Die DGB-Region Mülheim-Essen-Oberhausen – Struktur und Mitglieder
Die dramatischen Umbrüche von Arbeits- und Produktionsstrukturen, die Globalisierung der Wirtschaft, Massenarbeitslosigkeit und chronische Unterbeschäftigung stellen die Gewerkschaften und den Bund vor große Herausforderungen. Gesellschaftliche, wirtschaftliche und technische Veränderungen vollziehen sich schneller denn je. Trends, Stimmungen und Erwartungen an die Verantwortlichen in Politik und Wirtschaft wandeln sich dabei ständig. Das gilt auch gegenüber solchen Großorganisationen wie dem Deutschen Gewerkschaftsbund.
Auf diese Dynamik müssen sich DGB und Gewerkschaften einstellen; denn eines gilt heute so gut wie vor über 100 Jahren: Sozialer Ausgleich und die Teilhabe von Arbeitnehmern am gesellschaftlichen Fortschritt sind nicht die Folge der demokratischen und sozialen Haltung der Arbeitgeber und der Politiker. Kein Tarifvertrag, keine Lohnerhöhung, keine Mitbestimmung oder Sozialgesetzgebung sind uns je geschenkt worden. Sie alle wären ohne die Durchsetzungsfähigkeit starker Gewerkschaften undenkbar; und diese Stärke erwächst aus einer großen Zahl von Mitgliedern.

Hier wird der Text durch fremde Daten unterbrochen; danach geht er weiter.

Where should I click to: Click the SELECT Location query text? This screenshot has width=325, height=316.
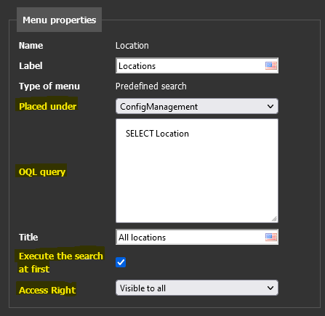tap(157, 134)

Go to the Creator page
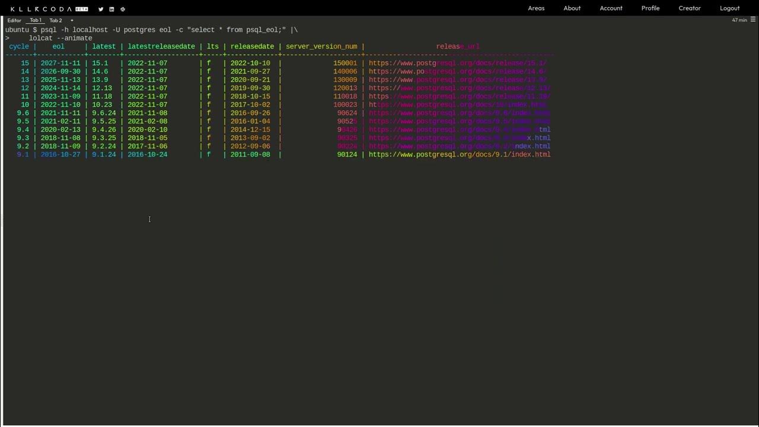(x=690, y=8)
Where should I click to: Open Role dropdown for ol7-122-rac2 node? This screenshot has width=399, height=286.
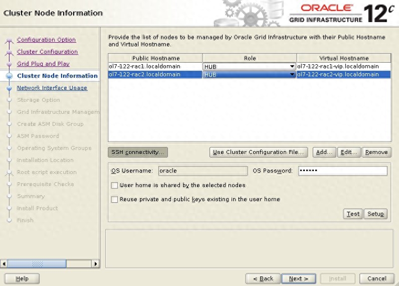pos(292,75)
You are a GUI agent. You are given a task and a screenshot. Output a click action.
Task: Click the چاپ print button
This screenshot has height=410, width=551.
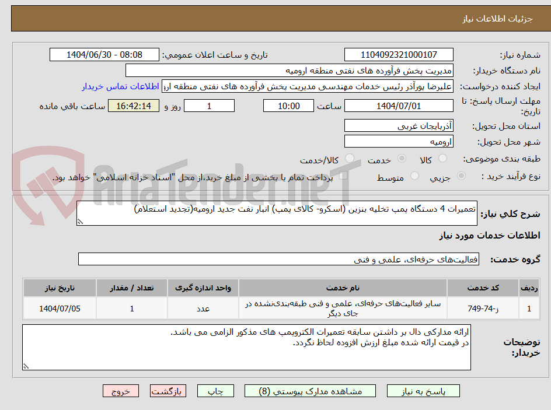pyautogui.click(x=215, y=391)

Deshalb gilt es, gegen den Trend zunehmender Individualisierung bei Arbeitnehmern das Bewusstsein für die Notwendigkeit kollektiver Interessenvertretung zu stärken.

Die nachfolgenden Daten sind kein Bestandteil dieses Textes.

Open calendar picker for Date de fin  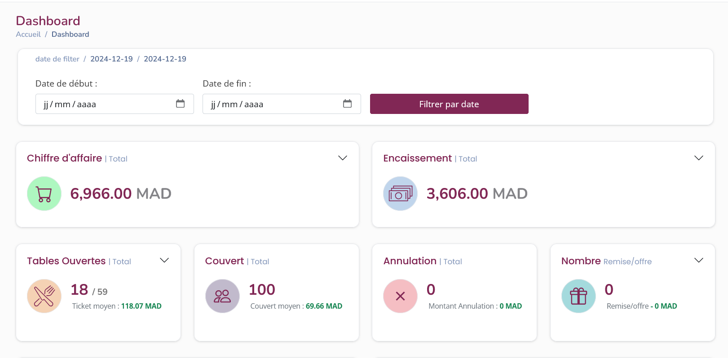coord(347,104)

Auch organisatorisch musste auf diese Veränderungen reagiert werden, ohne an Einfluss, Wirksamkeit und Schlagkraft zu verlieren oder wichtige Politikfelder preiszugeben.
In NRW wurde diesem Ziel 1995 durch eine Vergrößerung von DGB-Kreisen zu Regionen entsprochen. Die Grenzen der neugebildeten Regionen orientieren sich heute an den Strukturregionen in NRW und nicht mehr an kommunalen Gebietskörperschaften. Besondere Beachtung fanden unter anderem die Standorte von Arbeits- und Sozialgerichten, die Arbeitsamtsbezirke und die Zuständigkeitsbereiche der Industrie- und Handelskammern.

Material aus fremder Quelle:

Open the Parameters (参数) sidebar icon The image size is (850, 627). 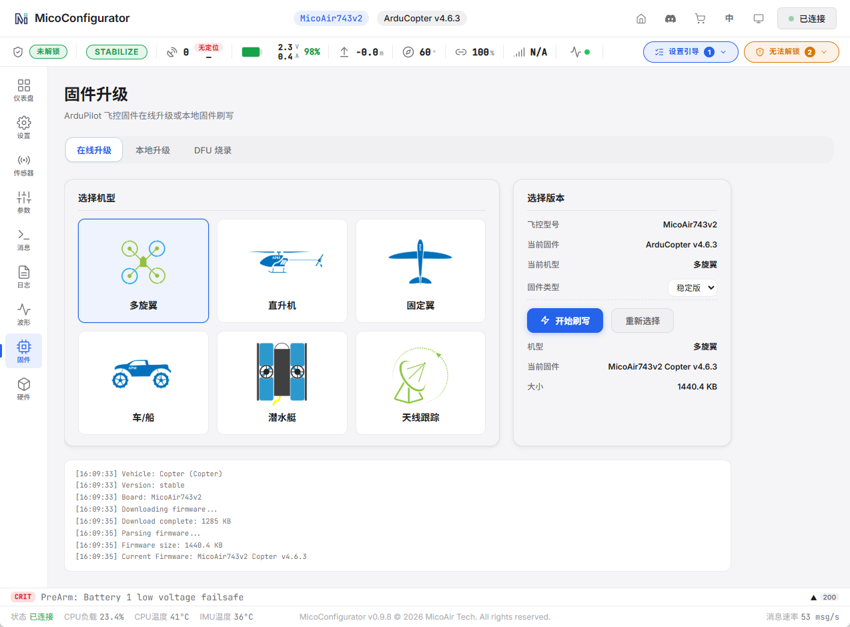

Die größere Ausdehnung der DGB-Regionen ist durch die verbesserten Kommunikationsmöglichkeiten heute kein Problem mehr. Das gilt in besonderen Maße für die dichtbesiedelte Region Mülheim-Essen-Oberhausen (MEO). Die vergleichsweise geringe Flächenausdehnung und gut ausgebaute Verkehrsinfrastruktur stellen hier keine unangemessenen Ansprüche an die Mobilitätsbereitschaft der Mitglieder und Funktionäre. Die Übereinstimmung mit den Grenzen des IHK-Bezirks ist ein weiteres positives Merkmal.
Zum Einzugsgebiet der DGB-Region MEO zählen zwei Arbeitsamtsbezirke, zwei Arbeitsgerichte und ein Landessozialgericht. Alle drei Städte Essen, Mülheim an der Ruhr und Oberhausen haben zusammen weit über 1 Mio Einwohner und mit Essen gehört zur DGB-Region die drittgrößte Stadt Nordrhein-Westfalens.
Der Strukturwandel dieser ehemals von der Industrie geprägten Region schlägt sich auch in den Mitgliederzahlen der Gewerkschaften nieder. In Essen und Oberhausen, wo der Wandel zum tertiären Sektor am weitesten fortgeschritten ist, ist ver.di die größte Gewerkschaft, in Mülheim ist es noch die IG Metall. Die Mitgliederverluste in den Industriegewerkschaften werden jedoch nicht von entsprechenden Mitgliederzuwächsen im Dienstleistungs- und öffentlichen Sektor ausgeglichen; ebenso wenig wie die Arbeitsplatzverluste der Industrie durch etwa neu entstehende Arbeitsplätze im tertiären Sektor kompensiert werden.
Die DGB- Region MEO hat ihren Sitz in Essen. Die Gewerkschaften sind mit 13 Geschäftsstellen vertreten und zählen insgesamt weit über 122.000 Mitglieder.